- _TRAVAIL À RÉALISER_
1: Recopiez le passage du compte rendu de séance qui s'ouvre sur les mots contenant « M. Jean Desessard. Avant » et se termine par « pose mes questions. », en substituant « monsieur le sénateur » à « mon cher collègue ».
2: Reprenez le compte rendu de séance sur la réforme là où il s'arrête et poursuivez-le.

───── BLOC DE TEXTE

M. le président. La parole est à M. le rapporteur pour avis.
M. Jean-Jacques Jégou, rapporteur pour avis. Monsieur le ministre, bien que je sois quelque peu surpris, je comprends que mon amendement pose un certain nombre de problèmes. Effectivement, l’amendement n° 641 rectifié s’inscrit davantage dans le droit fil du projet de loi.
M. Jean Desessard. À mi-chemin ! (Sourires sur les travées du groupe socialiste.)
M. Jean-Jacques Jégou, rapporteur pour avis. Par conséquent, je retire l’amendement n° 181.
M. Guy Fischer. Comme par hasard !
M. le président. L’amendement n° 181 est retiré.
La parole est à M. Jean Desessard, pour explication de vote.
M. Jean Desessard. Avant d’expliquer mon vote, j’aurai deux questions à poser.
M. Gérard Longuet. Non ! Il n’y a plus de débat !
M. le président. Vous avez la parole pour une explication de vote, mon cher collègue.
M. Jean Desessard. J’ai tout de même le droit de dire ce que je veux, monsieur Longuet !
M. Gérard Longuet. Vous avez tous les droits ! Pour notre part, nous avons le droit de respecter le règlement de cette assemblée !
M. le président. Veuillez poursuivre, mon cher collègue.
M. Jean Desessard. Monsieur Longuet, nous avons écouté avec intérêt, alors qu’il est plus de deux heures du matin, votre très intéressante analyse du temps partiel choisi. Dès lors, permettez que je pose mes questions.
Si la procédure accélérée n’avait pas été engagée,…
M. David Assouline. Et sur une grande réforme !
M. Jean Desessard. … il y aurait eu une deuxième lecture de ce texte, ce qui m’aurait permis de poser mes questions à un autre moment. Mais tel n’est pas le cas !
Monsieur Jégou, j’apprécie vos analyses.
Mme Isabelle Debré. Nous aussi ! (Sourires.)
M. Jean Desessard. Au moment de la présentation de ce texte, voilà plusieurs semaines, vous avez affirmé, en tant que rapporteur pour avis de la commission des finances, que cette réforme était loin d’être équilibrée financièrement.
M. David Assouline. Elle ne l’est toujours pas !
M. Jean Desessard. Vous aviez émis des doutes à cet égard, ce qui témoignait d’une certaine lucidité de votre part.
Aujourd’hui, vous m’avez beaucoup intéressé quand vous avez dit que les personnes concernées par cet article 32 bis étaient le « cœur de cible » des PERP.

──────────
───── DONNÉES FOURNIES

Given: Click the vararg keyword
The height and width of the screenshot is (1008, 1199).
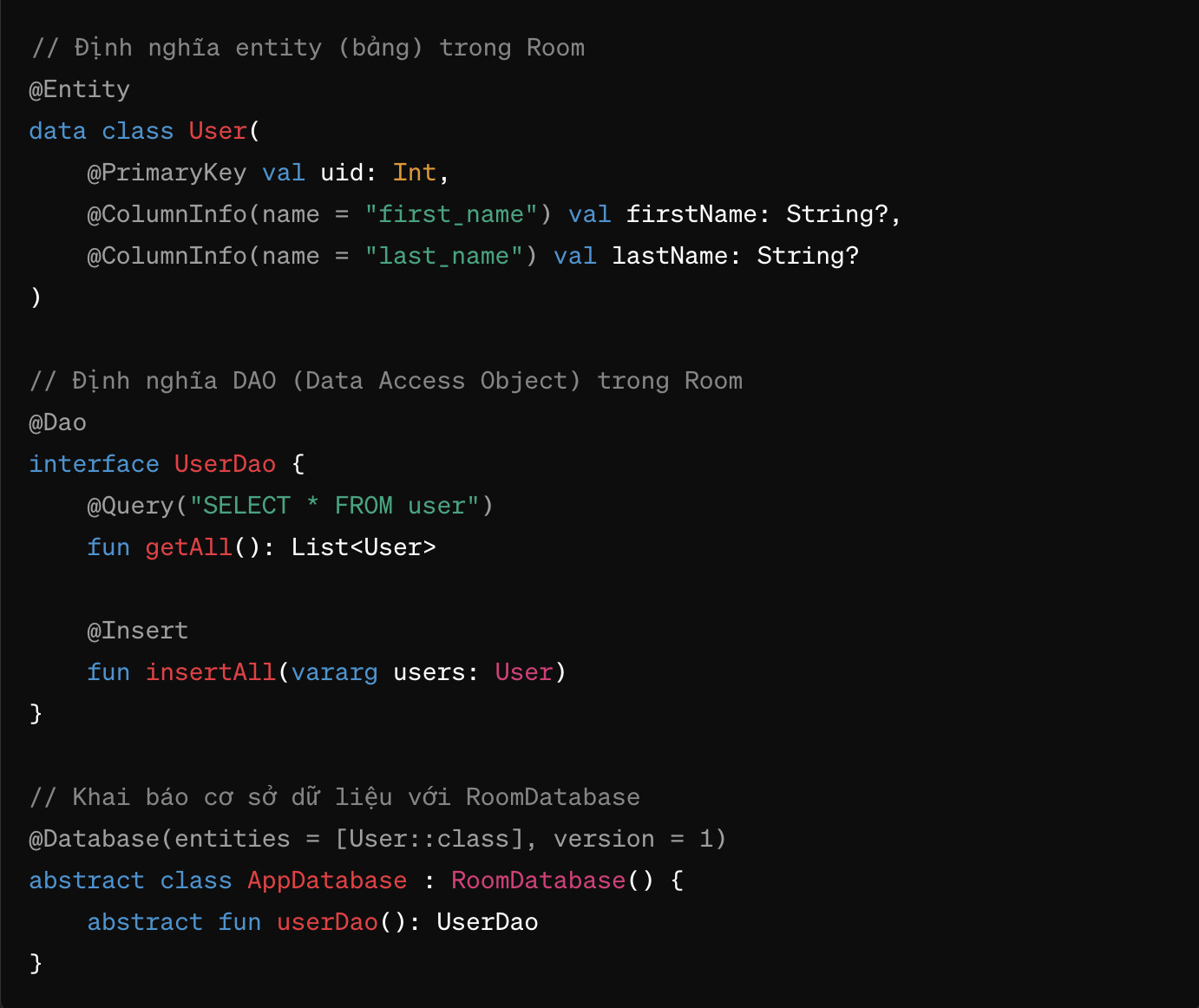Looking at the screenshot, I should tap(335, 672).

──────────

- _RÉPONSES PAR TÂCHE_
1:
M. Jean Desessard. Avant d’expliquer mon vote, j’aurai deux questions à poser.
M. Gérard Longuet. Non ! Il n’y a plus de débat !
M. le président. Vous avez la parole pour une explication de vote, monsieur le sénateur.
M. Jean Desessard. J’ai tout de même le droit de dire ce que je veux, monsieur Longuet !
M. Gérard Longuet. Vous avez tous les droits ! Pour notre part, nous avons le droit de respecter le règlement de cette assemblée !
M. le président. Veuillez poursuivre, monsieur le sénateur.
M. Jean Desessard. Monsieur Longuet, nous avons écouté avec intérêt, alors qu’il est plus de deux heures du matin, votre très intéressante analyse du temps partiel choisi. Dès lors, permettez que je pose mes questions.

2:
Pour ma part, j’aimerais mieux comprendre cette expression, même si j’ai bien sûr une petite idée à ce sujet. Par conséquent, si vous souhaitez me l’expliquer, mon cher collègue, je vous écouterai avec intérêt. (Exclamations sur les travées de l’UMP.) Nous avons le droit d’être attentifs à ce qui se dit et, le cas échéant, de nous faire expliquer la teneur exacte des propos qui sont tenus ici !
Monsieur le ministre, ma seconde question s’adresse à vous : quel est le montant total des exonérations de fiscalité de toutes sortes destinées à favoriser la capitalisation ? Bien sûr, j’ai aussi ma petite idée sur ce point…
M. André Lardeux. Si vous avez la réponse, pourquoi posez-vous la question ?
M. François Trucy. Expliquez-lui !
Mme Annie David. Il a simplement une « petite idée » de la réponse !
M. Jean Desessard. Je pose la question pour être sûr que nous nous référons aux mêmes bases, mon cher collègue !
Vous ne cessez de mettre en avant un prétendu dialogue qui n’existe ni dans cet hémicycle ni avec le peuple ! Aujourd’hui, pour m’être rendu sur place, je peux vous dire que les manifestants n’ont pas l’impression que le Gouvernement veut dialoguer.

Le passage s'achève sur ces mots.